Yo, ciudadano
19
y 20: 28 años
Gustavo
Martínez Castellanos
Este
jueves 19 y viernes 20 de septiembre se cumplieron 28 años de que el D. F. fuera
sacudido por dos de los más devastadores movimientos telúricos de su siglo.
Yo
vivía en el penthouse de un edificio de la colonia Anáhuac que se movía con el
paso de los camiones. Ese jueves, por cancelar una cita en el Hospital General crucé
a pie desde metro Hidalgo -porque hasta ahí había servicio- hacia el nosocomio.
El trayecto fue dantesco; en las banquetas, escombros, decenas de cuerpos
mutilados. Personas de rostros llorosos y perplejos, deambulando. Parejas y
familias abrazadas por una desesperación e incertidumbre sin cotos. Aullar de
patrullas y ambulancias. Ayes de tristeza y de dolor.
Sobre
la mole de concreto del Hospital General echada en tierra, decenas de personas,
hormigas frenéticas, buscando entradas para rescatar heridos. Regresé a casa.
Y
aunque mientras me alejaba del centro todo iba volviendo a la normalidad, el horror
de lo que acababa de ver caminaba junto a mí. (No sabía que reviviría en mi
ciudad natal esa experiencia durante la cobertura de Paulina aquél octubre de 1997).
El
viernes 20, a las 19:20, el otro temblor. Pernocté en casa de mi hermano. Ya
había electricidad. Las cifras de muertos y de desaparecidos crecían en la
televisión.
Miguel
de la Madrid, resguardado por el ejército en Los Pinos; afuera, su pueblo rescataba
a sus heridos y a sus muertos alentado por el ejemplo humanitario de Plácido
Domingo y por la ayuda de la comunidad internacional.
Durante
los días que me sumé a esa tarea, sobre el desastre y el olor a mortandad, vi brillar
esa proverbial solidaridad defeña. Dinámica y sólida. Fuerte en los reclamos. En
la exigencia de castigo a los culpables y de que en la ciudad se construyera con
calidad y sin cochupos. Hace 28 años, el D.F., al respecto, aprendió a hacer
mejor las cosas.
A
16 años de Paulina, sin embargo, parece ser que nosotros aún no: otra vez las
inundaciones, los muertos, los desaparecidos, la rapiña, la especulación en los
productos básicos, la indiferencia de quienes salieron indemnes ante quienes lo
perdieron todo. Más aún: el encubrimiento de quienes vendieron espacios en
cauces de ríos y zonas de alto riesgo. Vicios vigentes. Como el de “sentir” que
de Acapulco debemos obtenerlo todo sin dar nada a cambio. Cultura que no sólo
encubre a funcionarios y políticos corruptos sino que genera aún más. Véanse el
sector cultural y la premura por sacar
turistas; cuando hay tantos surianos sin casa, sin alimento. Sin futuro.
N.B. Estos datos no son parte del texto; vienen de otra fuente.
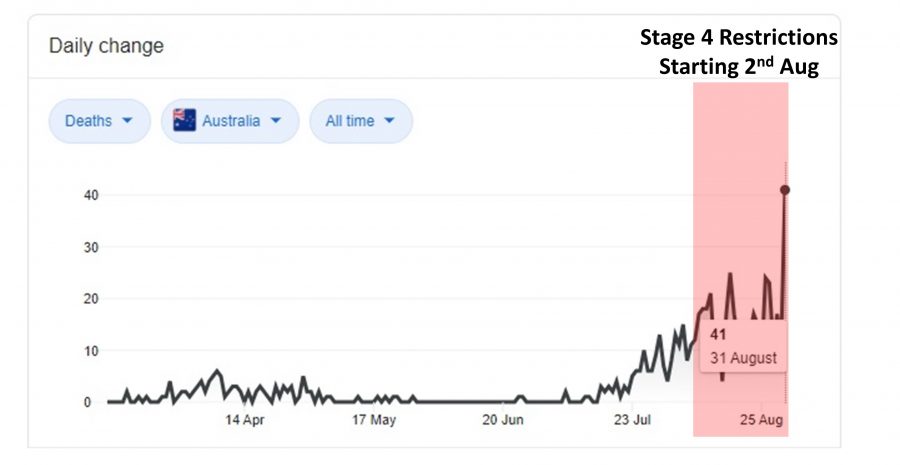Click the 14 Apr axis label
This screenshot has width=900, height=465.
245,420
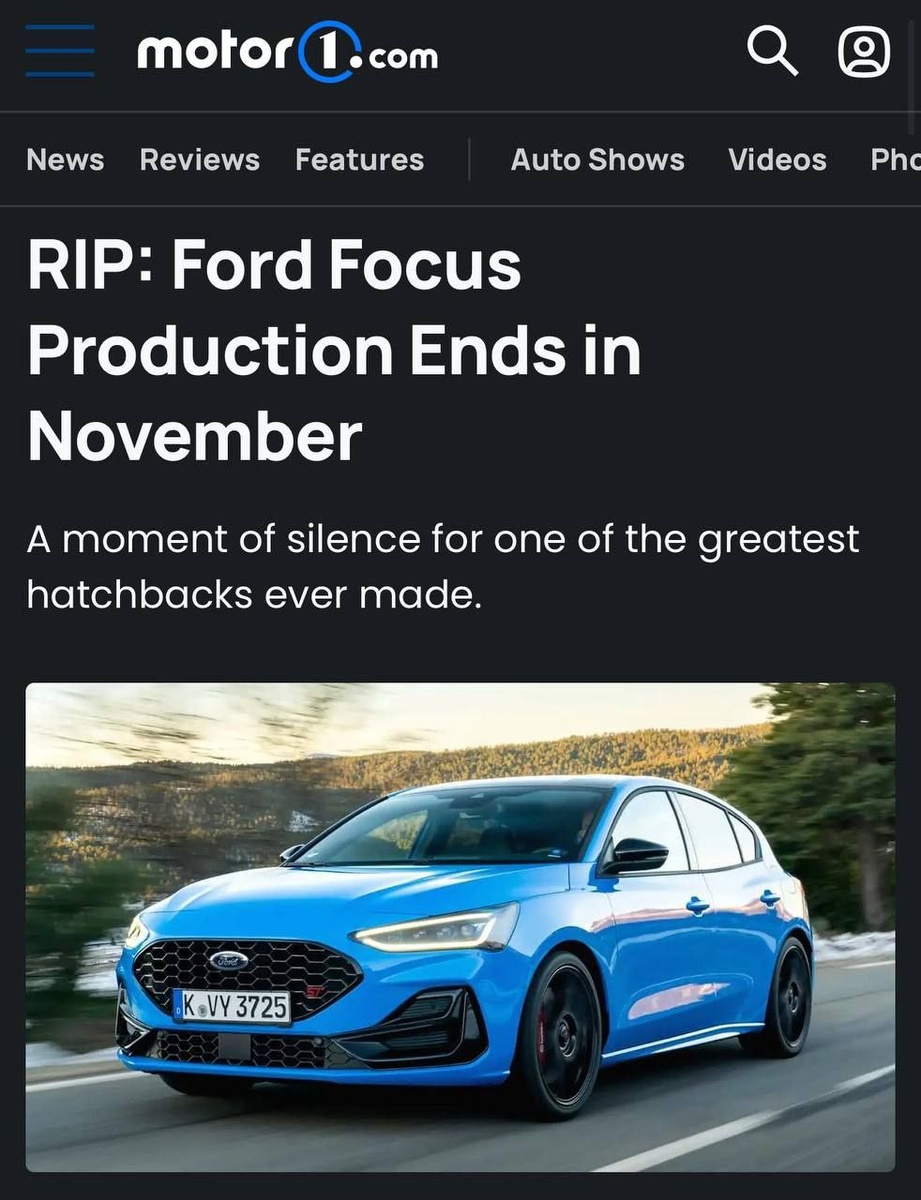The height and width of the screenshot is (1200, 921).
Task: Open the Reviews tab
Action: (200, 160)
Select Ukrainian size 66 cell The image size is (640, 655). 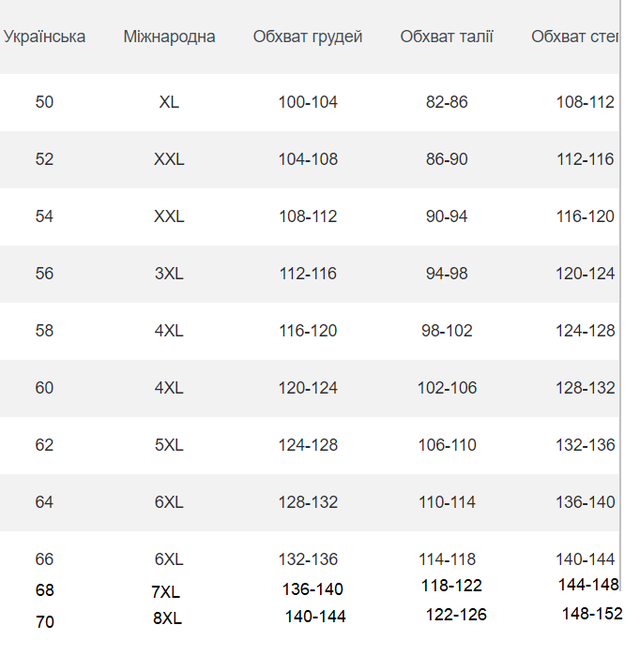point(44,560)
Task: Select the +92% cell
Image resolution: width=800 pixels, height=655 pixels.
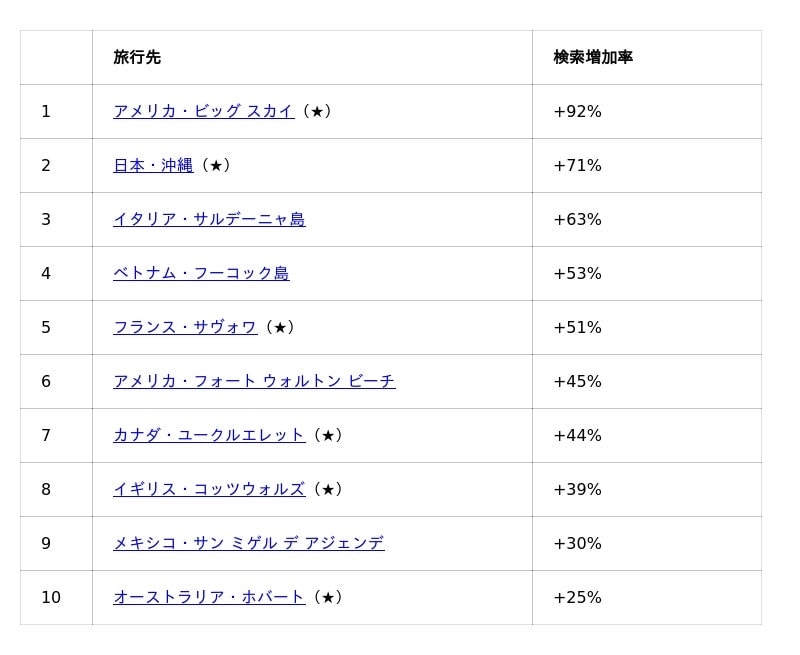Action: tap(577, 112)
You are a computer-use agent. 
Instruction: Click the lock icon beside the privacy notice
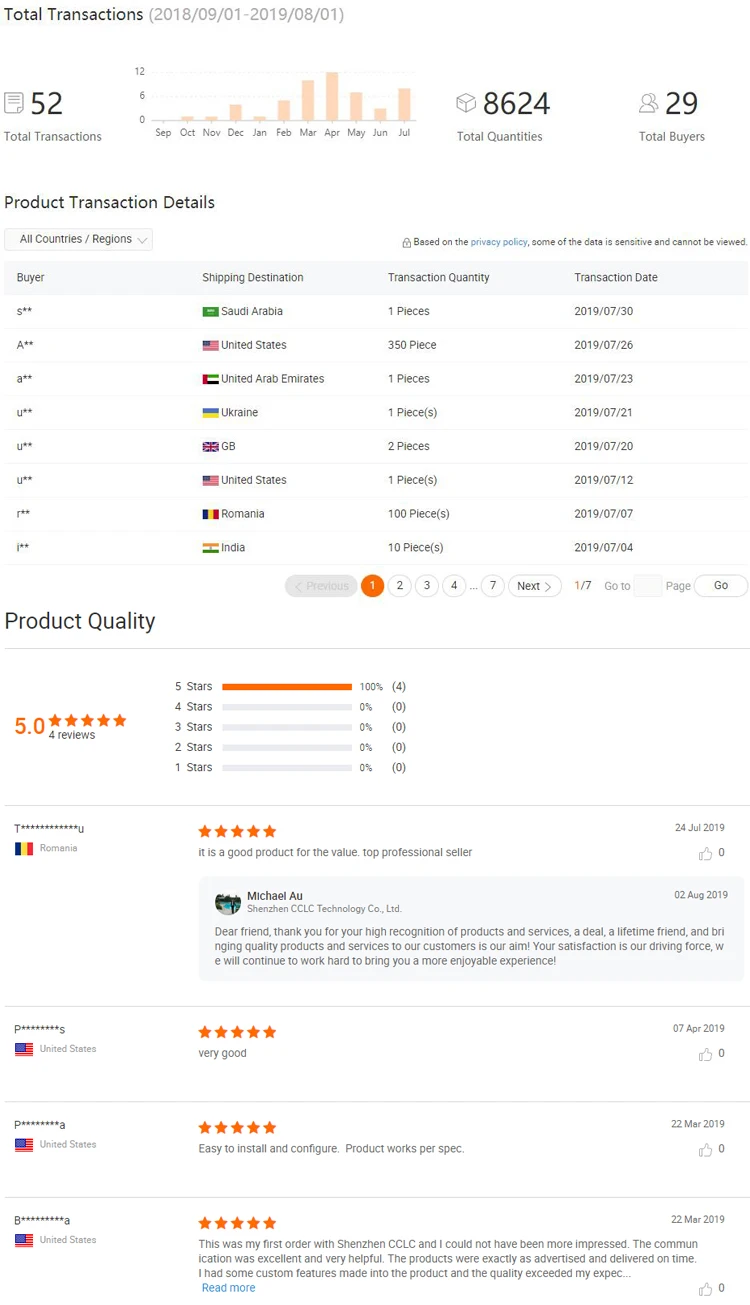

Atoyac, esa enorme herida.
Ante
la tragedia y la muerte, solidaridad absoluta. Pero, en Guerrero, eso aún no lo
creamos, saturados como estamos por la corrupción y el clientelismo políticos: todo
mundo denuncia y señala en las redes sociales pero parece ser que nadie tiene
la culpa de nada. Tal vez sea verdad. Porque no nos hemos ocupado aún de erigir
una nueva forma de concebirnos a nosotros mismos como sociedad. De sensibilizarnos
ante la observación de nuestros errores como grupo humano a través de profundos
postulados éticos –algo que la Secretaría de Cultura nunca nos dará- de
ocuparnos en la emisión de nuevas y eficaces propuestas de concepción de lo que
como sociedad queremos ser. ¿Podremos?
Paulina y Manuel nos presentan esa oportunidad. Es
tiempo de cambiar en lo fundamental si queremos erigir ciudades que nos den
verdaderos certidumbre y bienestar.
Es
hora de dejar de ser azoradas víctimas de todas las fuerzas de la naturaleza.
P.D.
Lo dicho: nuestras insensibilidad e inconsciencia no tienen límites; mientras
en la Sabana, Acapulco Diamante, Chilpancingo y Atoyac se llora a muertos y
desaparecidos y mientras escribo estas líneas, la planilla de un sindicato de
trabajadores interrumpe con banderolas, carros alegóricos y hummers el tráfico
sobre Ruiz Cortines; lleva música de viento y potentes bafles que reproducen
una canción cuya letra repite “que no pare la fiesta”. Es triste pero es real:
la idea del respeto por el valor de la vida humana y el dolor de los demás aún
no permea en muchos sectores de nuestra esperpéntica sociedad.